There was a lot of talking before the singing, mostly about the Association and its board of directors and their website and how to join the group. It was then explained that each contestant would sing a "warm-up" song followed by the contest entry that would matter. The three judges were introduced, all apparently known to the audience and one of whom was last year's contest winner. They stood and waved, then sat down in the front row.

First up was a bearded, folksy sort wearing a jaunty cap. You knew right away he had listened to a lot of James Taylor growing up. You also knew he would not win. He played the guitar and sang something instantly forgettable. Next came the Joni Mitchell of the night, a pale, young woman with long blond hair and a warbly voice who was all but hidden behind her enormous guitar. She was accompanied by a man playing the violin who stood right next to her for both songs, yet she did not introduce him or acknowledge his presence in any way. For that I instantly disliked her and so wrote her off in my mind. (I'm pretty sure her parents were sitting right next to us and her mother may have heard me say something disparaging about her, but I wasn't sure. I hoped not.)

The third contestant was a bit older than the others and more polished. He spent considerable time tuning his guitar, which made him seem more professional. Channeling Jim Croce, he sang two good songs, one of which really grabbed the heartstrings. That clearly would be the winner. Following him was another standout who played the keyboard as well as Billy Joel and sang two witty songs equal to Randy Newman's standard fare. He deserved to win the night but likely would not because he was fat and didn't look the part. (Quick, think of a fat singer besides Burl Ives.) Still, he was endearing and had a distinctive voice you wanted to hear again. (I bought his CD at intermission.)

The fifth contestant was another female, this one more Linda Ronstadt than Joni Mitchell. Her voice was lovely but her song was silly, and she made the fatal mistake of asking the audience to "sing it with me!" WTF? How could we sing a song we had never heard before? And who was she to think that we would want to? I mean Jackson Browne and "Take It Easy" you understand, but this lady's la-de-dah? No way. She definitely lost points for that.

Last was an earnest and soulful man who was pretty great in a deep, Leonard Cohen sort of way. He might have fared better if he had come on earlier, but by then everyone was pretty much full up with tunes and eager to move along. When he finished, the judges retired to the "green room" to deliberate and the crowd dispersed, milling about the bar in the restaurant, visiting the restrooms or chatting with the contestants huddled around a bridge table displaying their CDs for sale.

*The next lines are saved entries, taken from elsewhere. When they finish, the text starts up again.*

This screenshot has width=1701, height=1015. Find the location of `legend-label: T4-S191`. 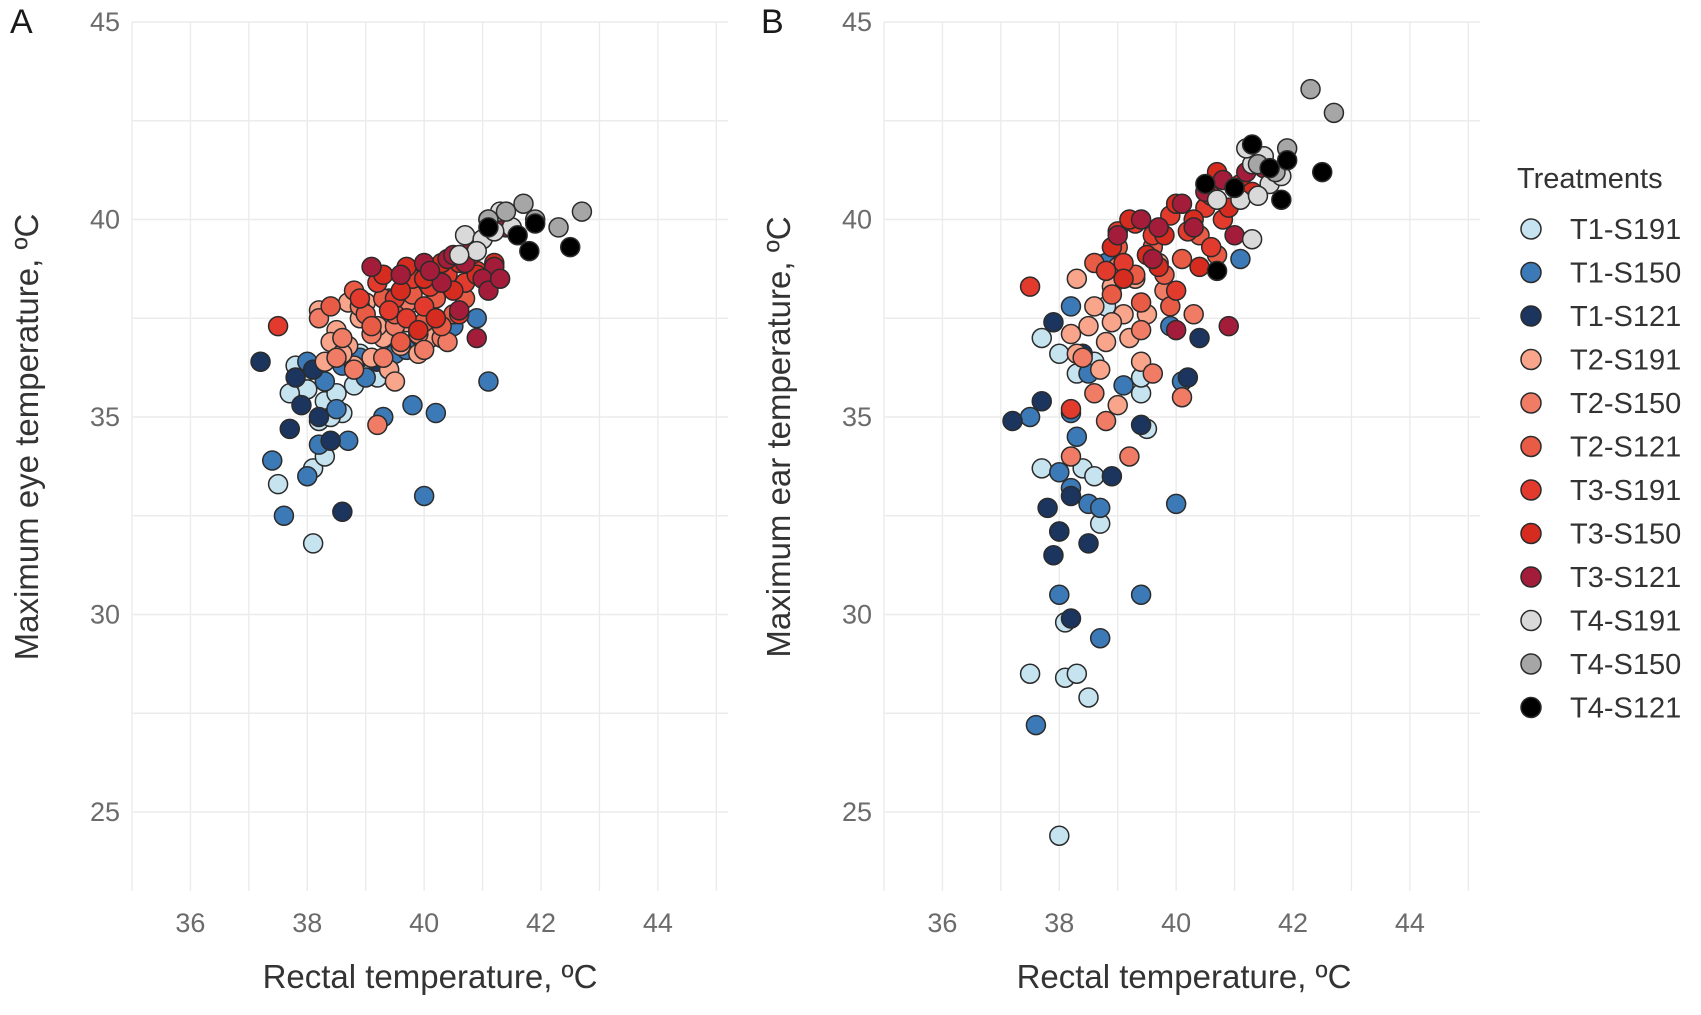

legend-label: T4-S191 is located at coordinates (1626, 622).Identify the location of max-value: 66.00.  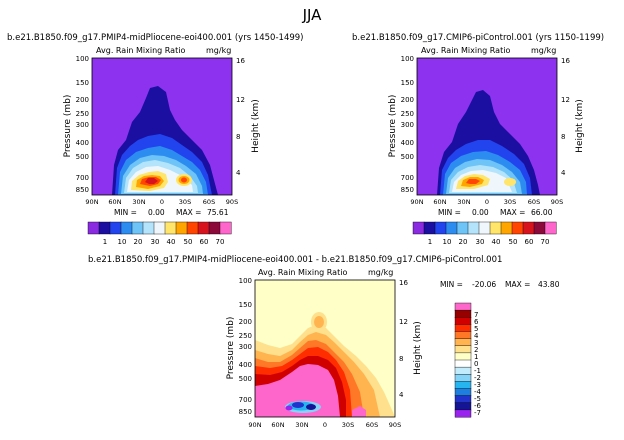
(542, 212).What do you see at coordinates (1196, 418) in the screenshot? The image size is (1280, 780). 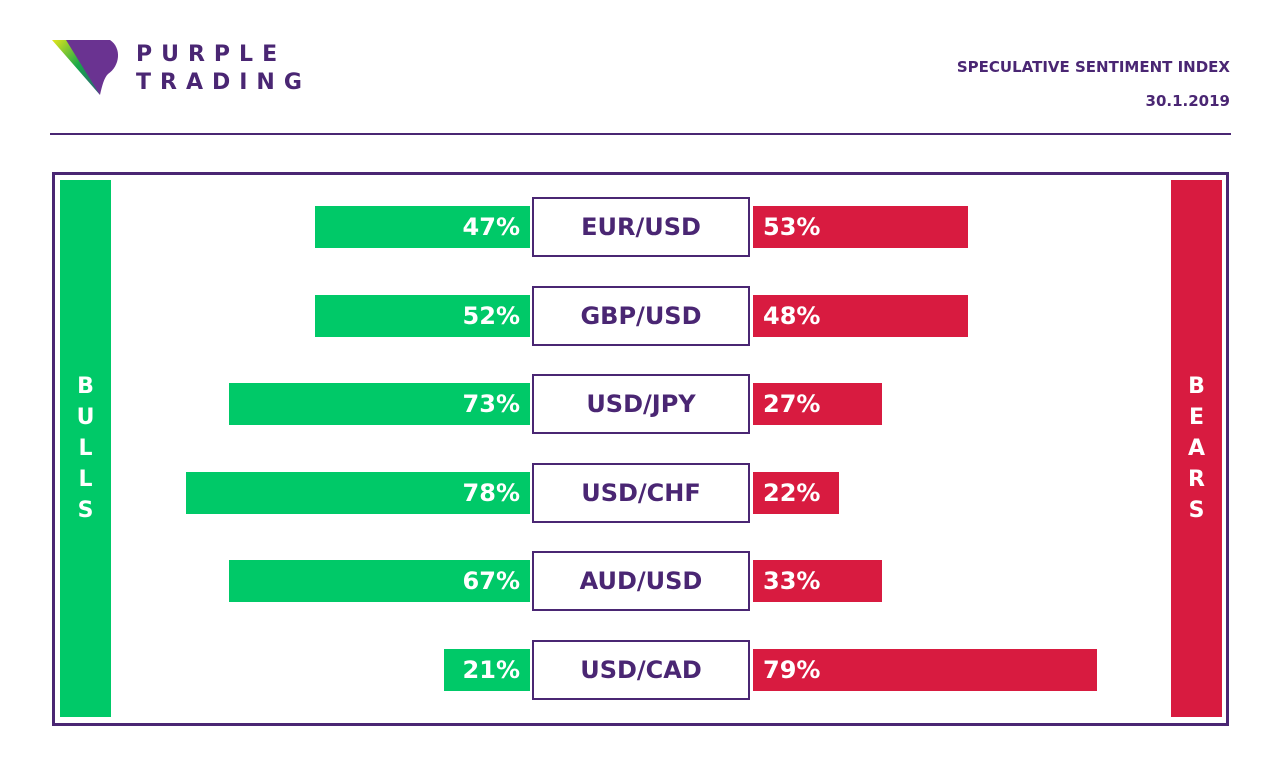 I see `bears-letter: E` at bounding box center [1196, 418].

Jim Croce won and gave an encore performance of his winning song, which he sang with a lot more feeling this time, boosted as he was by his victory. Randy Newman and Leonard Cohen came in second and third, and the three winners met onstage and had their pictures taken together. Sadly, nobody paid any attention to the three losing contestants. Gathering our things to leave, we looked over and saw that Joni Mitchell's parents were already gone.